KIER IBANEZ I think yes and no. I’ve experienced some of it first-hand in the café that I manage, where some crazy guy comes in the morning and starts doing crazy stuff, and it’s affecting my customers because they don’t want to be there, and I have to call the police and ask some of my regular customers to help. The police moved that person on, but then he was just around the corner, hassling people on the street. When I moved here from the Philippines and saw beggars, it was a shocker for me, because I didn’t think New Zealand was like that. But I didn’t think of it as a dangerous thing. I do see a lot more police presence and other security now, such as the Heart of the City guards, which makes things feel a bit more secure. It’s generally much better.

STUART HOUGHTON This year there’s been an improvement. There are definitely still some big problems to work on. Central city safety wasn’t a mainstream conversation for Aucklanders until recently. Some of the anti-social behaviour has gone over a threshold where it’s just not acceptable, and we need to understand that these are people that need help, and how do you do that? We’ve got better support networks around the City Mission and other things to help manage some of that, but it’s also helpful just to see police on the beat.

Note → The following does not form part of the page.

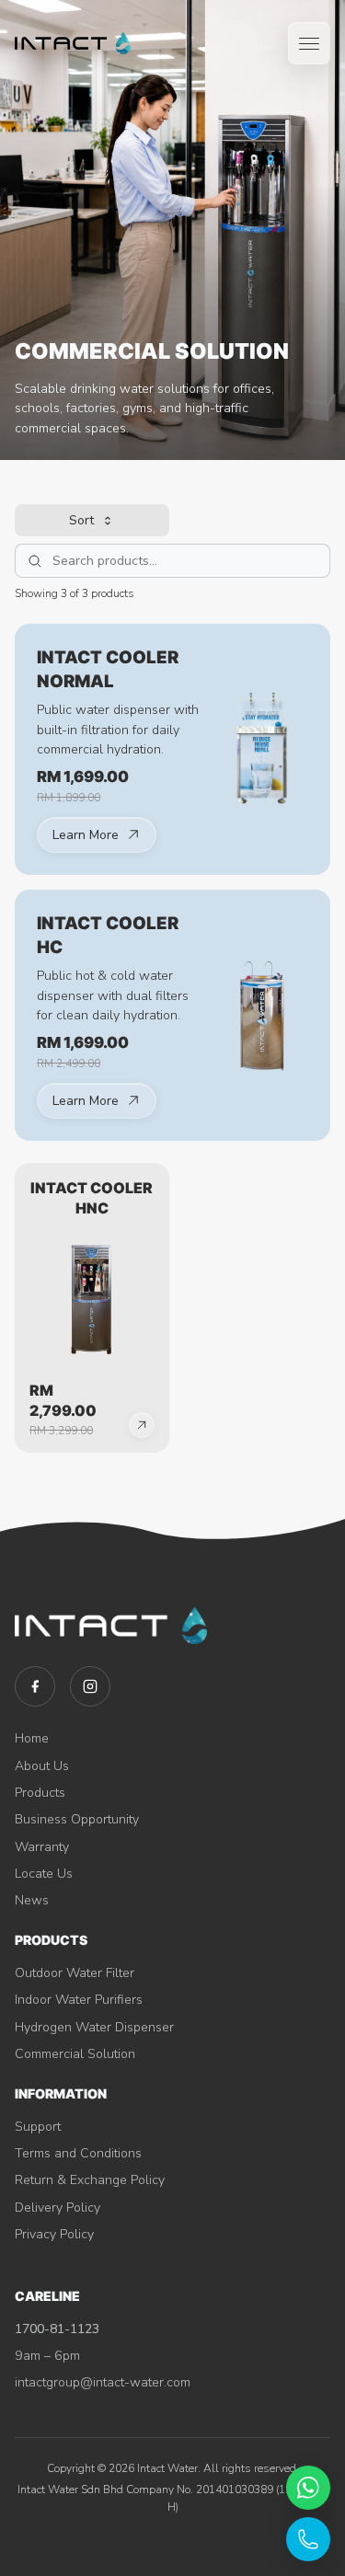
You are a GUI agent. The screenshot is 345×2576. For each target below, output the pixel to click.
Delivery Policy (57, 2207)
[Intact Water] (73, 43)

JEREMY HANSEN How do you think the central city will feel in five years’ time?

STUART HOUGHTON I was at a talk last week where somebody said, ‘Auckland’s going to be really great by 2029’. I’d quite like it to be really great before then, but there was a good point around City Rail Link — I don’t think Aucklanders really appreciate how much that’s going to change the city until the trains start running. There’s another wave of development that’s underway and will open around the same time. So I do feel increasingly optimistic.

BUILDING A BETTER CITY

STUART AND KIER’S SUGGESTIONS

1. Build more bike lanes to make city cycling safer.

2. Keep improving support networks for people in need, while maintaining a police presence with clear guidelines around antisocial behaviour.

3. Create a better mix of small independent businesses by offering lower-rent opportunities to up-and-coming entrepreneurs.